Australia’s S&P/ASX 200 fell 1.3 percent. South Korea’s Kospi Index lost 1.1 percent and Taiwan’s Taiex Index dropped 1.8 percent. Singapore’s Straits Times Index slid 1.5 percent.

Cosco, Nintendo

The Standard & Poor’s 500 Index added 0.1 percent in New York yesterday. Futures on the index lost 0.8 percent today as European Union leaders prepared to meet in Brussels to discuss how to revive growth in the region.

Companies that do business in Europe fell. Cosco Pacific lost 4 percent to HK$9.09 in Hong Kong. Nintendo Co., a maker of video-game players that depends on Europe for a third of its sales, fell 2.3 percent to 9,100 yen in Osaka.

Stocks also fell as Japan’s finance ministry reported exports rose a less-than-estimated 7.9 percent in April from a year earlier, while imports gained 8 percent, widening the trade deficit to 520.3 billion yen ($6.5 billion). Mitsui & Co. slid 1.6 percent to 1,124 yen, and Mitsubishi Corp., a Japanese trading company, dropped 1.7 percent to 1,552 yen.

Fitch Ratings cut Japan’s foreign-currency rating by two levels to A+ yesterday with a negative outlook.

China Expectations

Asian equities rose yesterday for a second day on speculation China and Europe will do more to drive growth. Premier Wen Jiabao said over the weekend that China will focus more on spurring the economy. The nation’s central bank may cut interest rates if data for May indicate its economic slowdown is accelerating, China Securities Journal reported, citing unidentified people.

“We are seeing a change in rhetoric,” said Russell Investment’s Pease. “The Chinese government sees the economy continuing to weaken much more through the June quarter, and they are prepared to step in with more stimulus measures.”
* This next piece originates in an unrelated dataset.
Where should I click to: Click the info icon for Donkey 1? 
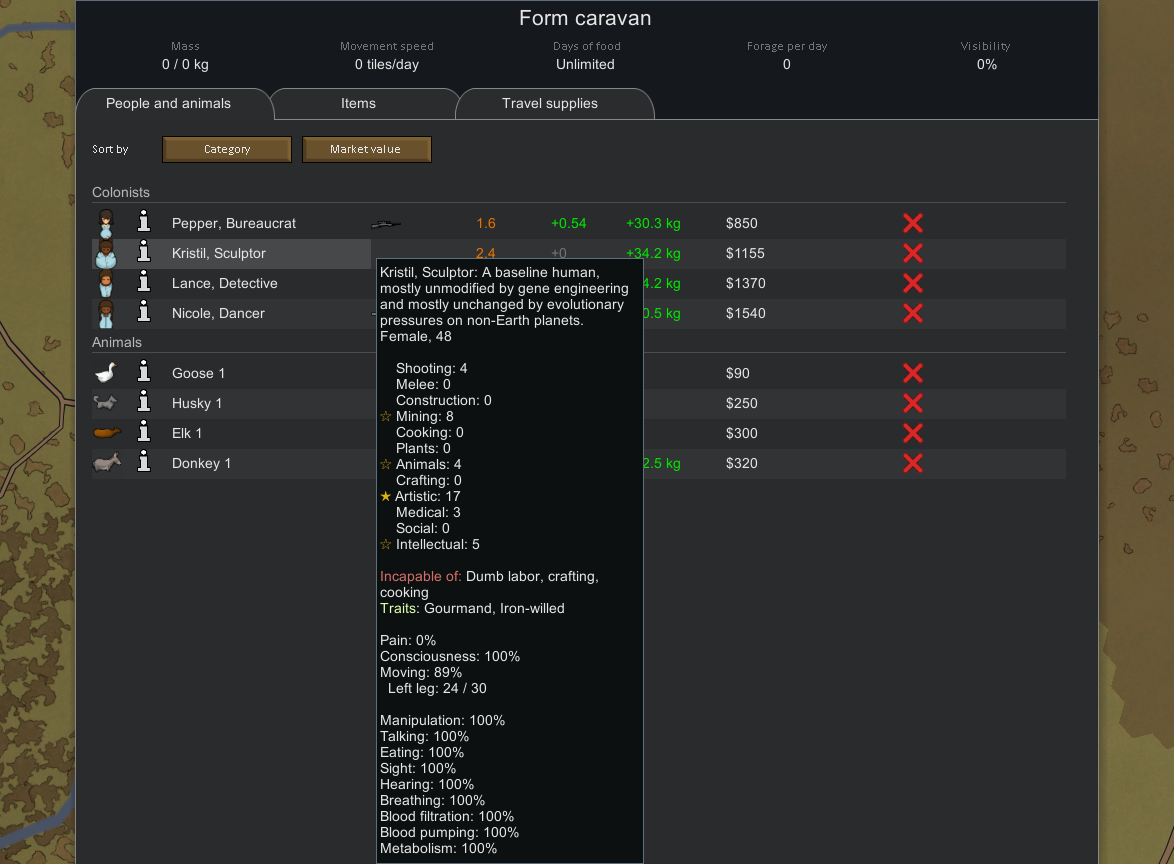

Computer makers slid in Taiwan after Dell forecast lower-than-estimated second-quarter revenue, citing competition and demand challenges. Quanta Computer declined 4.2 percent to NT$77.80 in Taipei. Asustek Computer lost 5.3 percent to NT$283.50, and Compal Electronics Inc. dropped 2.5 percent to NT$31.20.

Among other stocks that fell, Shanghai Pharmaceuticals plunged 24 percent to HK$9.11 in Hong Kong after the 21st Century Business Herald reported the China Securities Regulatory Commission and the Hong Kong Stock Exchange are investigating the company for suspected financial fraud.